# Start of DATA IN THIS EXERCISE

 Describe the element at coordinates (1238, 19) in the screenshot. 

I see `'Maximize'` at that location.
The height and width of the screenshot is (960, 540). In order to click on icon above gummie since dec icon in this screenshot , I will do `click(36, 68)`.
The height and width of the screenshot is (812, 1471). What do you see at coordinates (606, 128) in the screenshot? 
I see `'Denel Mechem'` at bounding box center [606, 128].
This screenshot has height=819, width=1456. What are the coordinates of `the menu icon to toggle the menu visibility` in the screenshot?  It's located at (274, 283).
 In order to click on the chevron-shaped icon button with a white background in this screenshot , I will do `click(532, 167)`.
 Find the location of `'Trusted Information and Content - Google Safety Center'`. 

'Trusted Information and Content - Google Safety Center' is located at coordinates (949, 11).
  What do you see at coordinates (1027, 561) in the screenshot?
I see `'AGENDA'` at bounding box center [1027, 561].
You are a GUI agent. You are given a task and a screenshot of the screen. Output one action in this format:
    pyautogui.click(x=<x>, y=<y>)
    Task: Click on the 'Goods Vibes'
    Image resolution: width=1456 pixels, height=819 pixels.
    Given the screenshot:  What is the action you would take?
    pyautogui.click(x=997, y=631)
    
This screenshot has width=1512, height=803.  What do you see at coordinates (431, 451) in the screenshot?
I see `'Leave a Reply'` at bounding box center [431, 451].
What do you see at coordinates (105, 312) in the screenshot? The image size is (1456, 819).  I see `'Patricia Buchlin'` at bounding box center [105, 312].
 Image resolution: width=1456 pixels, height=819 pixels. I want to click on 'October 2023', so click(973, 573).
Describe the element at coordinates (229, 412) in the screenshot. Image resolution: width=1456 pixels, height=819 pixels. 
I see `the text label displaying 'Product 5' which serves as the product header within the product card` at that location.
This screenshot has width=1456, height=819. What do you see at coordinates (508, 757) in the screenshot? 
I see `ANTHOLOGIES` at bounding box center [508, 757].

# End of DATA IN THIS EXERCISE

- _GIVEN EXERCISE_
Rewrite every line of the records above as a numbered list, leaving out any blank lines.

- _COMPLETED EXERCISE_
1.  Describe the element at coordinates (1238, 19) in the screenshot. 
2. I see `'Maximize'` at that location.
3. The height and width of the screenshot is (960, 540). In order to click on icon above gummie since dec icon in this screenshot , I will do `click(36, 68)`.
4. The height and width of the screenshot is (812, 1471). What do you see at coordinates (606, 128) in the screenshot? 
5. I see `'Denel Mechem'` at bounding box center [606, 128].
6. This screenshot has height=819, width=1456. What are the coordinates of `the menu icon to toggle the menu visibility` in the screenshot?  It's located at (274, 283).
7.  In order to click on the chevron-shaped icon button with a white background in this screenshot , I will do `click(532, 167)`.
8.  Find the location of `'Trusted Information and Content - Google Safety Center'`. 
9. 'Trusted Information and Content - Google Safety Center' is located at coordinates (949, 11).
10.   What do you see at coordinates (1027, 561) in the screenshot?
11. I see `'AGENDA'` at bounding box center [1027, 561].
12. You are a GUI agent. You are given a task and a screenshot of the screen. Output one action in this format:
13.     pyautogui.click(x=<x>, y=<y>)
14.     Task: Click on the 'Goods Vibes'
15.     Image resolution: width=1456 pixels, height=819 pixels.
16.     Given the screenshot:  What is the action you would take?
17.     pyautogui.click(x=997, y=631)
18. This screenshot has width=1512, height=803.  What do you see at coordinates (431, 451) in the screenshot?
19. I see `'Leave a Reply'` at bounding box center [431, 451].
20. What do you see at coordinates (105, 312) in the screenshot? The image size is (1456, 819).  I see `'Patricia Buchlin'` at bounding box center [105, 312].
21.  Image resolution: width=1456 pixels, height=819 pixels. I want to click on 'October 2023', so click(973, 573).
22. Describe the element at coordinates (229, 412) in the screenshot. Image resolution: width=1456 pixels, height=819 pixels. 
23. I see `the text label displaying 'Product 5' which serves as the product header within the product card` at that location.
24. This screenshot has width=1456, height=819. What do you see at coordinates (508, 757) in the screenshot? 
25. I see `ANTHOLOGIES` at bounding box center [508, 757].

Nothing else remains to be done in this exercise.